▶ **TASK DETAILS**
Where the listing below has a line containing "Instruction: Click the", output that line and all lines after it, verbatim, and no others.

▶ **DATA FOR THE TASK**
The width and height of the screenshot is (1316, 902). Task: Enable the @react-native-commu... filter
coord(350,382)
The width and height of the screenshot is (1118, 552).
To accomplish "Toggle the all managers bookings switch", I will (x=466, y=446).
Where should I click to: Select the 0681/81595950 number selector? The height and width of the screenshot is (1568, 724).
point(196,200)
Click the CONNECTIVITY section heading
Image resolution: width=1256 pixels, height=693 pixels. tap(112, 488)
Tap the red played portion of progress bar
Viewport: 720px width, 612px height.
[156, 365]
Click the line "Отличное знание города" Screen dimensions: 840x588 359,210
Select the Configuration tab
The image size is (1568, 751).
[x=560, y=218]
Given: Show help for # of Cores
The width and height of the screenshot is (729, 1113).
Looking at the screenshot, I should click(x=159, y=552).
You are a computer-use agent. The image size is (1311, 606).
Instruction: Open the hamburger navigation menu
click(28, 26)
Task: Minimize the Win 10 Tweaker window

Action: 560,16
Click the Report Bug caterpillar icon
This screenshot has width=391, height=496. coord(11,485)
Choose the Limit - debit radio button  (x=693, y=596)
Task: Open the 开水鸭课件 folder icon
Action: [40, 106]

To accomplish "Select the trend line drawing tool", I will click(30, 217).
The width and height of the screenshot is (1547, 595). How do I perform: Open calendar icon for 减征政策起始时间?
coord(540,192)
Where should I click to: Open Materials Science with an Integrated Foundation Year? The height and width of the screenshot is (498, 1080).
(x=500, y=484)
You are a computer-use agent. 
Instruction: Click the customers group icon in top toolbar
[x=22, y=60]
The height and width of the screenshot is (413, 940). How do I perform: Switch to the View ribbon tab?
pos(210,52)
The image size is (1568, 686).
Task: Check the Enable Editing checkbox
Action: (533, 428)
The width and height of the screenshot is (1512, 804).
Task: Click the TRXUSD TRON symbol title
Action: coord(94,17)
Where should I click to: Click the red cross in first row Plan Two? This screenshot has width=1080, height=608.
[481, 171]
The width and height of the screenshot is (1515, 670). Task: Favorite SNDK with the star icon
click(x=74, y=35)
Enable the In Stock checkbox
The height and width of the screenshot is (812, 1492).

▶ **TASK OUTPUT**
Instruction: Click the customers group icon in top toolbar
[x=22, y=60]
The height and width of the screenshot is (413, 940). How do I perform: Switch to the View ribbon tab?
pos(210,52)
The image size is (1568, 686).
Task: Check the Enable Editing checkbox
Action: (533, 428)
The width and height of the screenshot is (1512, 804).
Task: Click the TRXUSD TRON symbol title
Action: coord(94,17)
Where should I click to: Click the red cross in first row Plan Two? This screenshot has width=1080, height=608.
[481, 171]
The width and height of the screenshot is (1515, 670). Task: Favorite SNDK with the star icon
click(x=74, y=35)
Enable the In Stock checkbox
The height and width of the screenshot is (812, 1492).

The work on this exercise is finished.